▶ _Consegna_
Indica se le affermazioni (a), (b) e (c) concordano con il brano su Woodcock e l'inchiesta Consip, rispondendo sì o no e citando alla lettera le parole del brano che lo stabiliscono.
(a) Woodcock salì sul palco insieme a Roberto Saviano alla presentazione del libro «La paranza dei bambini».
(b) All'epoca di quella presentazione l'indagine Consip era appena cominciata.
(c) A Roma sono stati avviati tre procedimenti penali contro Woodcock.

Napoli Prima che il gorgo dell'inchiesta manomessa su Consip lo inghiottisse, Henry John Woodcock aveva raccolto un'ultima ovazione salendo sul palco insieme a Roberto Saviano in occasione della presentazione del libro «La paranza dei bambini». All'epoca, l'indagine che doveva definitivamente consacrarlo come il magistrato più famoso, e importante, d'Italia era già in fase avanzata, e nessuno poteva certo immaginare che gli avrebbe procurato un atto di incolpazione al Csm e ben due procedimenti penali a Roma per violazione del segreto e per falso in concorso col maggiore del Noe, Gianpaolo Scafarto.

▶ _Dati estratti_
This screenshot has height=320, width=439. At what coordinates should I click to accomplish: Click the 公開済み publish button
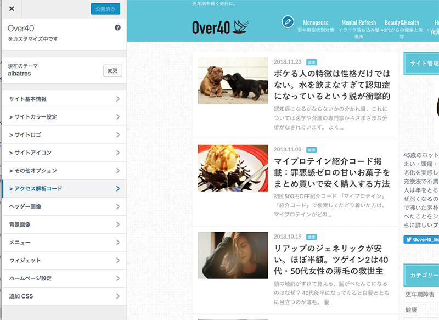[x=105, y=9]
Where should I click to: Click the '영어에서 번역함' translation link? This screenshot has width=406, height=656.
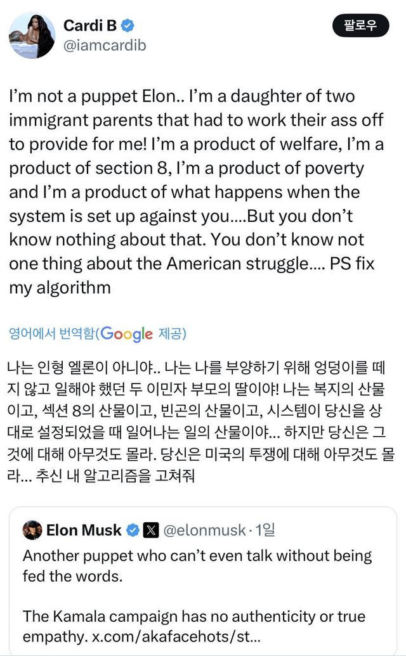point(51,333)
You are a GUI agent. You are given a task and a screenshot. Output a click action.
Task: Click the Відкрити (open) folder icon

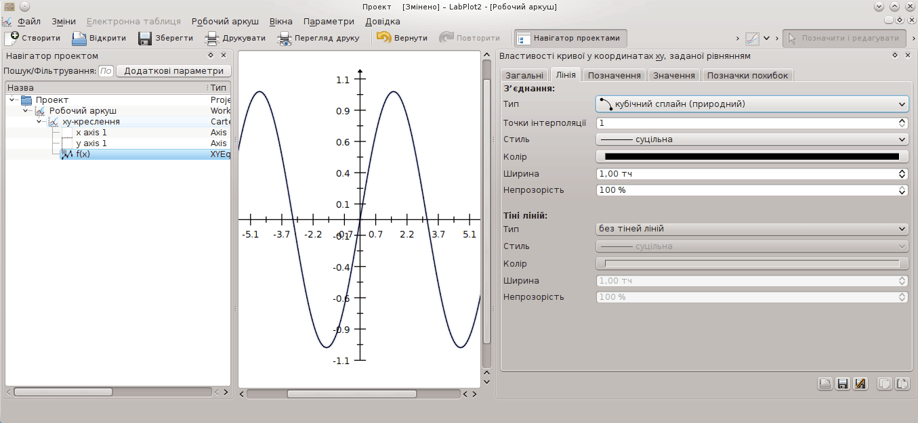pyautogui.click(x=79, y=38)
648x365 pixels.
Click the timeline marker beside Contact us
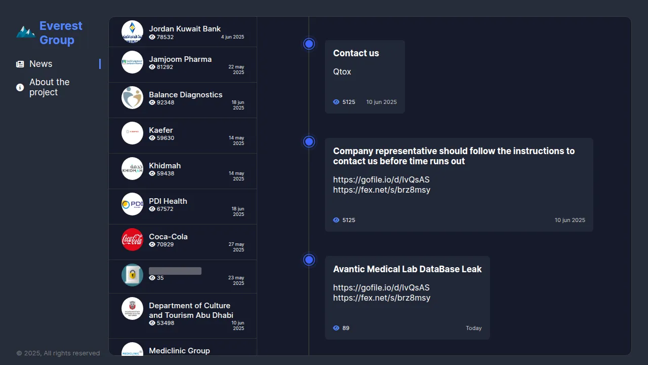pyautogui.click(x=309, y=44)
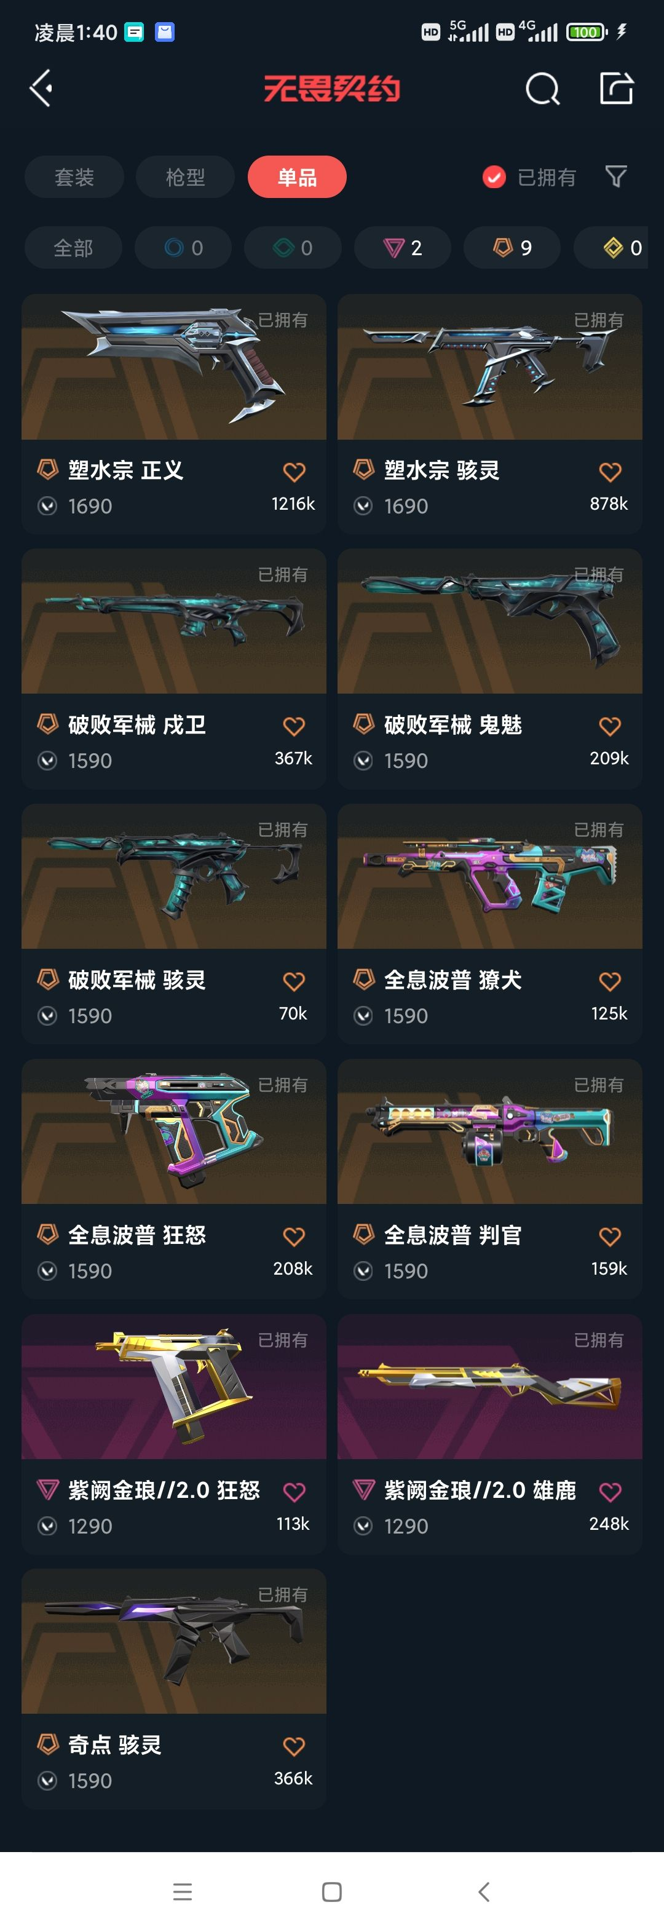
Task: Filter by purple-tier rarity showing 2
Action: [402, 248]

▶ _Risposta all'esercizio_
(a) Sì: «salendo sul palco insieme a Roberto Saviano in occasione della presentazione del libro «La paranza dei bambini»».
(b) No: «era già in fase avanzata».
(c) No: «ben due procedimenti penali a Roma».